The defendant contends there was insufficient evidence that WCRIB or API relied on any falsehoods in the application or suffered property loss as a result. He argues that the application was not used for final premium calculations, which were to be based on actual payroll figures. Despite this, the final audit revealed a multimillion-dollar bill largely due to ESA’s undisclosed clients. The defendant claims that if the premium had been calculated correctly, ESA would owe nothing beyond what it had already paid. However, Bowdridge testified that he relied on the application’s representations in binding coverage and setting the initial premium, indicating reliance and a property loss.

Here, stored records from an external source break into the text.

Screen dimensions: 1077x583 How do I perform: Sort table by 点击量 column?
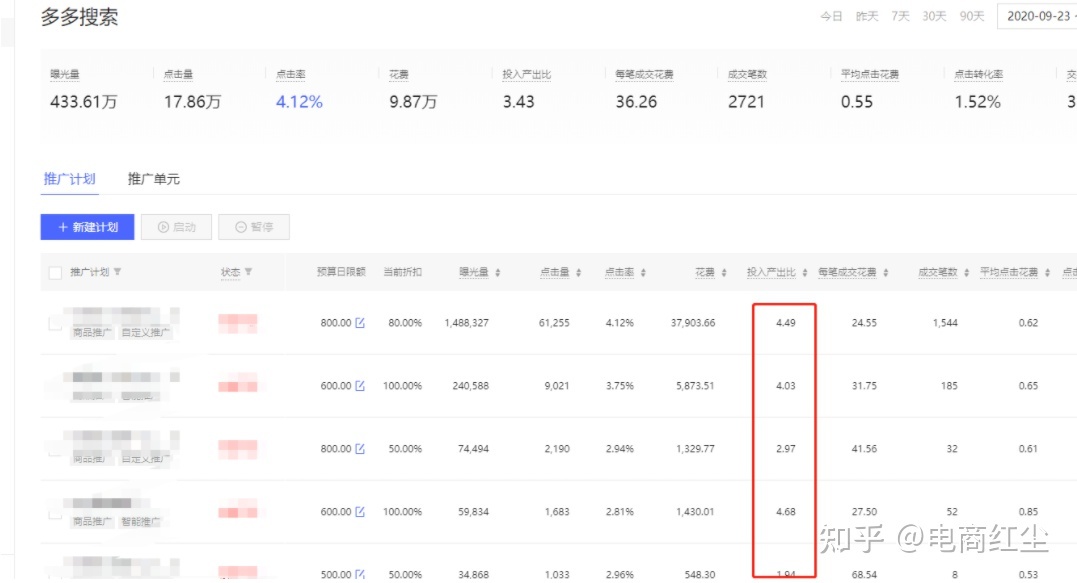pos(578,273)
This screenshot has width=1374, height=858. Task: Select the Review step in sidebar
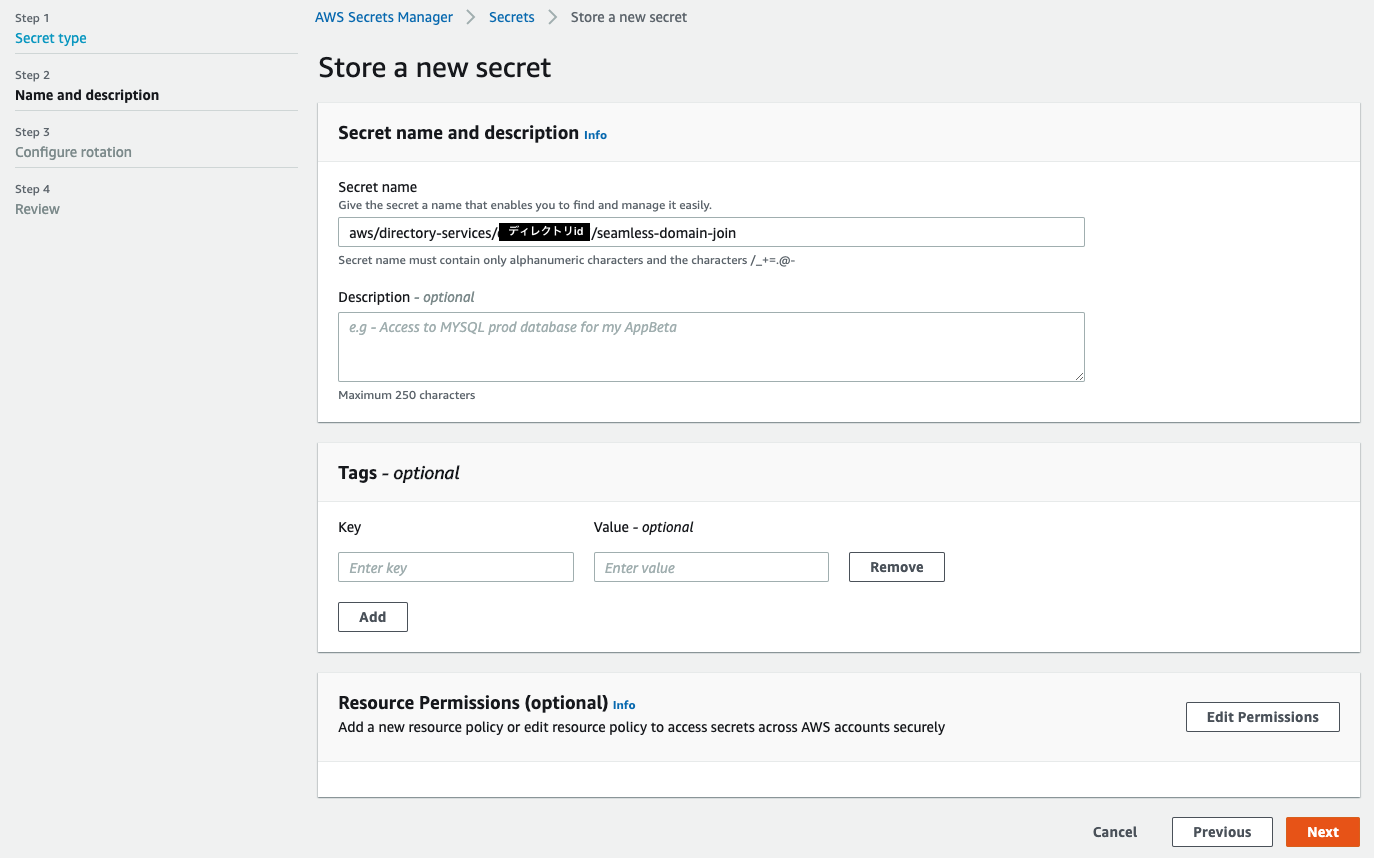tap(37, 209)
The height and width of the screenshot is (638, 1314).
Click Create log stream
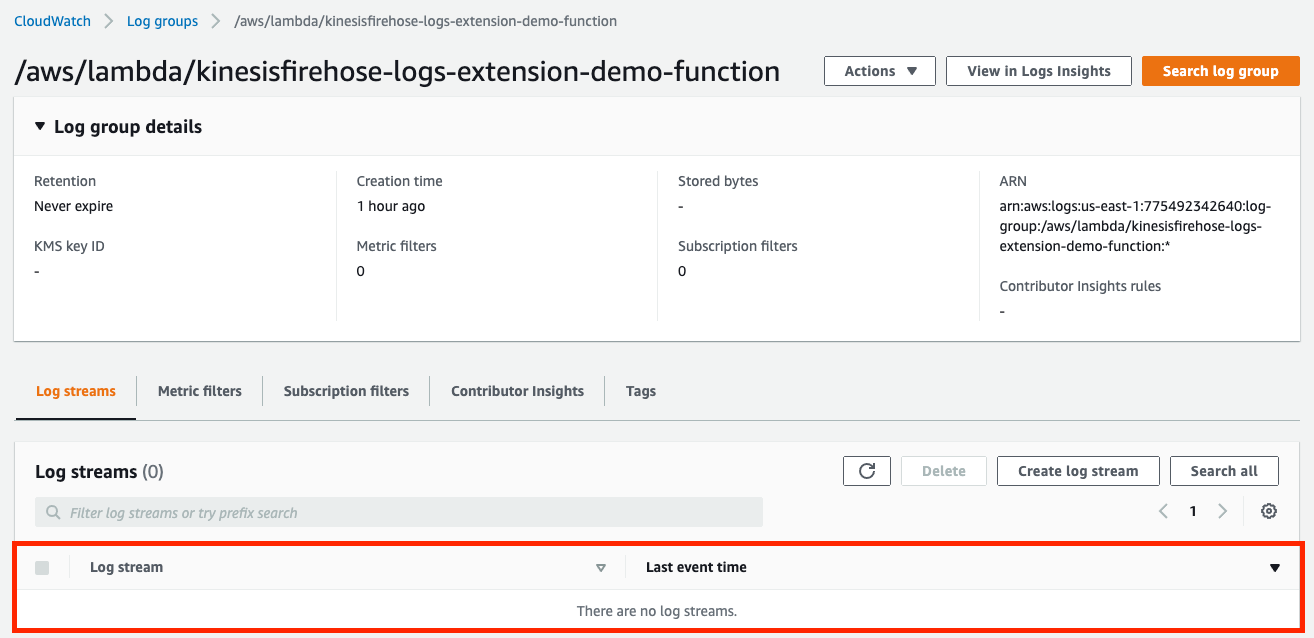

Under Massachusetts law, an insurance policy is considered property for larceny by false pretenses. The defendant's false statements deprived WCRIB and API of timely access to funds, as the difference between the initial premium and a properly computed premium constitutes a loss. Even if there were disputes over the final premium, the judge’s restitution order indicated that the defendant’s claim of no further premium owed was not accepted. Evidence showed that ESA owed additional premiums for risks concealed by the defendant, exceeding the $250 threshold for larceny. Lastly, the defendant's argument that he should be relieved of liability due to his later disclosure of information is dismissed; his eventual compliance did not negate the prior wrongdoing.

The crime of uttering false instruments under Massachusetts law requires proof that the defendant, with intent to injure or defraud, disseminated a false, forged, or altered document identified in the forgery statutes. The Commonwealth aimed to demonstrate that the defendant’s false certificates were "policies of insurance," which includes not just the policy itself but also integral documents related to an insurance contract. The defendant contends that the certificates provided cannot be classified as insurance policies, thus challenging the validity of the uttering convictions. 

The Commonwealth asserts that, per case law, a certificate of insurance is an integral part of an insurance contract. The cited case, Kirkpatrick v. Boston Mut. Life Ins. Co., illustrates this point by emphasizing that ambiguities in group insurance certificates may favor the insured and that both the certificate and the master policy together constitute the contract. 

However, the distinction between employee group insurance certificates and certificates used to demonstrate liability or workers’ compensation coverage is critical. The latter is merely a confirmation of an insurance policy and does not confer rights to the holder, supported by various precedential cases. These confirmatory certificates often include disclaimers to clarify that they do not form part of the insurance contract, reinforcing the defendant's argument against the classification of the false certificates as policies of insurance.

The documents presented by the defendant were identified as falsified certificates of insurance, lacking authenticity and not representing any actual contract rights or insurance coverage for client companies under a master policy. The court noted that the nature of these documents makes it questionable whether they qualify as "a policy of insurance" under G. L. c. 267.1. Emphasizing the strict construction of criminal statutes in favor of the defendant, the court found that the Commonwealth failed to provide a viable basis for the defendant's "uttering" convictions, leading to the reversal of those judgments and the setting aside of the findings. However, the conviction for failure to provide workers’ compensation insurance was not challenged on appeal. The defendant was acquitted of ten other larceny counts and twenty-five counts of forgery were dismissed due to jurisdictional issues. Concurrently, the defendant faced federal charges for conspiracy and fraud, resulting in convictions upheld by appellate courts. Legislative reforms were subsequently enacted to address the issues of insurance premium calculations for employee leasing companies and to impose penalties for deceptive practices. The court concluded that no other applicable document categories under forgery statutes were evident in this case, leading to the dismissal of the defendant's other arguments regarding the uttering convictions.